If you're a Nvidia user, then you will be having the yellow roads graphics problem in BF3.

This is due to an update from Microsoft, KB2670838.

In case you're curious what the update is:

http://support.microsoft.com/kb/2670838

Not addressing any security stuff, just an update on some developer tools, but for the normal pc user, not needed.

It is installed from Windows Update.

To remove, do this.

Go to Control Panel | Programs and Features.

On the left, you will see *View Installed Updates*










Click on that and all your Windows Updates will be shown.
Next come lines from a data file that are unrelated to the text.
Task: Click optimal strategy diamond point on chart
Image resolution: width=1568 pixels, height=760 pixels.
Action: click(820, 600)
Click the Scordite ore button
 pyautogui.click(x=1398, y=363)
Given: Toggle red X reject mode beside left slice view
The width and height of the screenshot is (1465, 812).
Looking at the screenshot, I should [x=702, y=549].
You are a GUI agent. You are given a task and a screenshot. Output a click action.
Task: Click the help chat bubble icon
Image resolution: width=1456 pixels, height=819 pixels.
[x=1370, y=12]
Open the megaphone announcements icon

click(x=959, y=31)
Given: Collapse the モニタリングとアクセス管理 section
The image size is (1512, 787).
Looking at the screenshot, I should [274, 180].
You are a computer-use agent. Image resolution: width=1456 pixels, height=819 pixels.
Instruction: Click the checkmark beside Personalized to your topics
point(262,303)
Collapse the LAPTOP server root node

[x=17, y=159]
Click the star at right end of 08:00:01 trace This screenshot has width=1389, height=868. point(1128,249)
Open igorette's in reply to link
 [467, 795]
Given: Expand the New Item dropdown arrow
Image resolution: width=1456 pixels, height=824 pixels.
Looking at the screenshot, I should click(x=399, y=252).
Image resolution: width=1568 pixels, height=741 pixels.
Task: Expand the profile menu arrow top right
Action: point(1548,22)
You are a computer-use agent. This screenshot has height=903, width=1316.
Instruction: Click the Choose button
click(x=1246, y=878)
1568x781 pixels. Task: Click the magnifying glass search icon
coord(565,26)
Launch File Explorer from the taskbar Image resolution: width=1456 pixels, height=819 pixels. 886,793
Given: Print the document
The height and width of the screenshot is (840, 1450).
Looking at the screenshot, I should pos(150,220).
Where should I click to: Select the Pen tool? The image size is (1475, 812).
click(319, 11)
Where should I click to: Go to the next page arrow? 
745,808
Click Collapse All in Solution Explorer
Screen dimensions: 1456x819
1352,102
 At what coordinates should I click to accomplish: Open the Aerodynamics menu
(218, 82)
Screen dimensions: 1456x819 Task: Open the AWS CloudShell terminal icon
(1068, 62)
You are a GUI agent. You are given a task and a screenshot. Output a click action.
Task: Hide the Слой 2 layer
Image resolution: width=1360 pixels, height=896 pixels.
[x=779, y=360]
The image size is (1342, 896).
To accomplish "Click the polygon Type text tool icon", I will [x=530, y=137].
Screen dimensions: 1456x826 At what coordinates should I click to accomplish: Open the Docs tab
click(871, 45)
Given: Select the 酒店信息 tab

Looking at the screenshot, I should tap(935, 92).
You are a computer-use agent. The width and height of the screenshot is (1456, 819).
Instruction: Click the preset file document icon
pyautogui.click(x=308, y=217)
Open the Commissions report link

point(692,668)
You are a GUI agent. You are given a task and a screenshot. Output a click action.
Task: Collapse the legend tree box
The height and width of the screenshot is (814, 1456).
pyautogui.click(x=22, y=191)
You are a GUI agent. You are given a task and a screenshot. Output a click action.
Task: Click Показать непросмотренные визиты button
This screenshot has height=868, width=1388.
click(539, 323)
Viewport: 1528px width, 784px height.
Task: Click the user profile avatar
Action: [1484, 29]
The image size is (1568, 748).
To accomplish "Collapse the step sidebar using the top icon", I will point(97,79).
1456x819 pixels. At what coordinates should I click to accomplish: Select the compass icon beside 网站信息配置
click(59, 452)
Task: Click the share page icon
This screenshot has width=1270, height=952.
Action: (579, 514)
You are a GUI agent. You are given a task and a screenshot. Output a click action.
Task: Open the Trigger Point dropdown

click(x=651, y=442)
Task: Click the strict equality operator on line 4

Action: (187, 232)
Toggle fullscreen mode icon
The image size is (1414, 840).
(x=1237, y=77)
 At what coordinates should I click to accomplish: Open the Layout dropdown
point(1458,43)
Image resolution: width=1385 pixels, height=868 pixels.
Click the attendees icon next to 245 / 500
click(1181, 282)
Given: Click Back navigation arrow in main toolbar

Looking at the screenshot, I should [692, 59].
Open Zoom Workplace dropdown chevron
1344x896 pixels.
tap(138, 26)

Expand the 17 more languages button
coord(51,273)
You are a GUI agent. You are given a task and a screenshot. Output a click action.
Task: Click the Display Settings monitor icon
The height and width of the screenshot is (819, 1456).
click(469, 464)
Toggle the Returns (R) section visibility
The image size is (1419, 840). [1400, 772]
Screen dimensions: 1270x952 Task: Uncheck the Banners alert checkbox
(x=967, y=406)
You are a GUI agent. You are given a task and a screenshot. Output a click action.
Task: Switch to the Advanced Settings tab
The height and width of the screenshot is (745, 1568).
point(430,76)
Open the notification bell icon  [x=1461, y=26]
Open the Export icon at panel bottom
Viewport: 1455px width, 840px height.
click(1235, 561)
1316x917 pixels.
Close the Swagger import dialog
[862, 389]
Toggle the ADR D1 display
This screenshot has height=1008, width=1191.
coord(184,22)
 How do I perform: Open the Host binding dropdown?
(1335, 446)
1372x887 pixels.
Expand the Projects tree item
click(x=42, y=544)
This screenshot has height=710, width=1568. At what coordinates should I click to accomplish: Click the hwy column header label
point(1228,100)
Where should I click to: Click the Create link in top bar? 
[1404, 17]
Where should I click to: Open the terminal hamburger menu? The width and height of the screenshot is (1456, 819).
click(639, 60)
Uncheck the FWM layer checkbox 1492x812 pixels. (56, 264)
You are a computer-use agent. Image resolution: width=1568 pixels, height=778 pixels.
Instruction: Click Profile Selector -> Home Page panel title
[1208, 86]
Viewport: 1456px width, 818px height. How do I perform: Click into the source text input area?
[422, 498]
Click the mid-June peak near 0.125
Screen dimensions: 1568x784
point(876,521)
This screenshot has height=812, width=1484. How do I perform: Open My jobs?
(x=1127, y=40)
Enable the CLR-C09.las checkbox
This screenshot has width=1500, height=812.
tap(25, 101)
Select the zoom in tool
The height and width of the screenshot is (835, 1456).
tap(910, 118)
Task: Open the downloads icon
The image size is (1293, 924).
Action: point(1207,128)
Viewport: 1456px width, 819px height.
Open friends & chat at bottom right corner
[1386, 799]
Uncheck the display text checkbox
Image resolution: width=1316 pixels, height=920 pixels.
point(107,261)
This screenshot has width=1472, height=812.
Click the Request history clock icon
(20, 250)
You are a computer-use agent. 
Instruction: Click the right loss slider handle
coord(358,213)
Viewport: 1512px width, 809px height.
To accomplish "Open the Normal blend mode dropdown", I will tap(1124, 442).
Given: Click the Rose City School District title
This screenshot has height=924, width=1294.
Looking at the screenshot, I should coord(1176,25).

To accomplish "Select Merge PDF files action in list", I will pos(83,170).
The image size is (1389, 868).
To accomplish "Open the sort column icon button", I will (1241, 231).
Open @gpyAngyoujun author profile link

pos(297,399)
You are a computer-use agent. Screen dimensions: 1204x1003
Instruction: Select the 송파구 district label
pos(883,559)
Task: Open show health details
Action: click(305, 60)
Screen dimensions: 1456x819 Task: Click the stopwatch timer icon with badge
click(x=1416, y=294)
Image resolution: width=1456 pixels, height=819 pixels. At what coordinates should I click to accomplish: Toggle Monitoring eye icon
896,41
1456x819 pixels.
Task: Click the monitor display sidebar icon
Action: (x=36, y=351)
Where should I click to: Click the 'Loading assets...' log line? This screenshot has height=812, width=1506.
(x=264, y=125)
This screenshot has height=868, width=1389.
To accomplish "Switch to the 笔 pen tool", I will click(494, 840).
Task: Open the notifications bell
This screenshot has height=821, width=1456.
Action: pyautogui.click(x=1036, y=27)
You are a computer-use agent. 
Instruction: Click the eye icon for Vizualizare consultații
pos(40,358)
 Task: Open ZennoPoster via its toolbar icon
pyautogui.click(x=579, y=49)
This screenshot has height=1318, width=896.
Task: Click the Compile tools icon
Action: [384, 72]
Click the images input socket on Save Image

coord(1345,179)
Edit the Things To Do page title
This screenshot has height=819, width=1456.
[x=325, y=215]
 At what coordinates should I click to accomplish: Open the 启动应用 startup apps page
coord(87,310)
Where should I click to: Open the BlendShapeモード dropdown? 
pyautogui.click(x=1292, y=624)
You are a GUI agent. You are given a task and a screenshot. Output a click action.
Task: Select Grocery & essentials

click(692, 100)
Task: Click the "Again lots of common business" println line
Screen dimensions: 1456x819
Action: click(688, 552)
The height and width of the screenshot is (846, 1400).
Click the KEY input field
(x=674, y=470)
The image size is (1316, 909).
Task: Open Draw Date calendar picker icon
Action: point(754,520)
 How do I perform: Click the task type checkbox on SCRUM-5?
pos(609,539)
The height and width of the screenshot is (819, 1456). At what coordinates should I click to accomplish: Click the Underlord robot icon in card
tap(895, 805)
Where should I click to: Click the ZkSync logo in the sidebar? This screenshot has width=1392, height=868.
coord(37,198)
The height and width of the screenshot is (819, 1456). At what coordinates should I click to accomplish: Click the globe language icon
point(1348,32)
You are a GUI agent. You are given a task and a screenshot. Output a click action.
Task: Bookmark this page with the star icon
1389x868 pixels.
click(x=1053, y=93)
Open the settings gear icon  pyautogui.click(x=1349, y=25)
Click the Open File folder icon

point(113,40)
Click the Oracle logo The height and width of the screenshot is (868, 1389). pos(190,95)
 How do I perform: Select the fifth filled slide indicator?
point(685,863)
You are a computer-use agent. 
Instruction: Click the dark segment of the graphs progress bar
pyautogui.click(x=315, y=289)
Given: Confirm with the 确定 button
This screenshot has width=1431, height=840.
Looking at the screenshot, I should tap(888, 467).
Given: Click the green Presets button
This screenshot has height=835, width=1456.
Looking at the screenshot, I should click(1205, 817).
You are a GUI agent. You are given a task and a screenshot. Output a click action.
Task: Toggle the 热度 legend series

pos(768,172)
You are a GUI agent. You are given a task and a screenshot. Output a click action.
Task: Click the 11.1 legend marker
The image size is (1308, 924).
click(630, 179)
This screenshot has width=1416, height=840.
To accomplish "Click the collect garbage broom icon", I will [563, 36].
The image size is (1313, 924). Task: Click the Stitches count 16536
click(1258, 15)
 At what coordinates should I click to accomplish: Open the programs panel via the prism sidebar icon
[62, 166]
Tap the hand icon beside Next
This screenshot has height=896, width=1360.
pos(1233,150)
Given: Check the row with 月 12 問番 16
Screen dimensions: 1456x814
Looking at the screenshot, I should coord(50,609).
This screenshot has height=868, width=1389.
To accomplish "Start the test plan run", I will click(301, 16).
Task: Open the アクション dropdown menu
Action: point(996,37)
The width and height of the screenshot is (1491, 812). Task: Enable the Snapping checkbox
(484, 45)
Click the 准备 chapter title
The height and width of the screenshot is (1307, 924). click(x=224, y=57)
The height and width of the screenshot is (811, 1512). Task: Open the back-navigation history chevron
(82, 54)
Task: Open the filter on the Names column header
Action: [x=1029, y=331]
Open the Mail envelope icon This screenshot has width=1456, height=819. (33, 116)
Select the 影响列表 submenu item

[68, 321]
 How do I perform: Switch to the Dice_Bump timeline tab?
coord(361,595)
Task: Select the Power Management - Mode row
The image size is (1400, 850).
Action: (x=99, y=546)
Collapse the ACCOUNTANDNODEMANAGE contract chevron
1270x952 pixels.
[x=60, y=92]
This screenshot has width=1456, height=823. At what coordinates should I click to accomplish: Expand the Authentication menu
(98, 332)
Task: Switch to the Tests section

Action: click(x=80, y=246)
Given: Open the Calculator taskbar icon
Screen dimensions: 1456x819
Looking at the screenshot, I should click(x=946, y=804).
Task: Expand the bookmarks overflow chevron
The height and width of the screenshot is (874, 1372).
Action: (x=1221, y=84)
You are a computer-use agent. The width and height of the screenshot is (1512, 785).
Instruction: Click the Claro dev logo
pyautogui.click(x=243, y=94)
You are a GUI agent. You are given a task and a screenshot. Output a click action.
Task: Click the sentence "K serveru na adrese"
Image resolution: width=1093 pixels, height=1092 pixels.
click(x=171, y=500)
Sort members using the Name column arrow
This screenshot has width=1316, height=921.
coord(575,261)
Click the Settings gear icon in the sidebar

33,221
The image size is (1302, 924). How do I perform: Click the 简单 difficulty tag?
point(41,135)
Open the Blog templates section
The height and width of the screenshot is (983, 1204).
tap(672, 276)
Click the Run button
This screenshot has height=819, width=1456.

You may need to expand the column, to see the full names.

Then, find *KB2670838*, right-click on it and select *Uninstall*.

Your computer will need a reboot to enable the changes.

Now, you need to block it from installing again.

Go to Windows Update by clicking Start | Programs | Windows Update.

Can't remember if its a Critical or a Optional, so you may have to click both to find it.

So, this is my Optional:










Right-click on the one that says the *KB2670838* and select *Hide Details*. The one below is just an example:










Now, this will always be hidden so you won't download it again by mistake.

And hey presto, no yellow roads 

eddie


----------



## Scottlok (Mar 10, 2013)

Thanks for the POST (GREAT JOB THANKS!!!!)


----------



## eddie5659 (Mar 19, 2001)

No problem, when it happened to me on a Thursday night of gaming I thought it was my card.

My mate was in Teamspeak, and after 10mins he asked if the roads were yellow.

I sighed with relief, as we both realised it wasn't our cards. We thought it was a server thing.

Then, it happened the next day, and so I found the solution.



A few days ago, my other clan mate had it, and someone (ATI user) in the clan said it was his card. I explained it wasn't, all are happy again


----------



## eddie5659 (Mar 19, 2001)

One thing I will say, for some strange reason, even when I hid the update, a week ago, it still installed the update again. But, I knew what it was, only took a few mins and back to normal


----------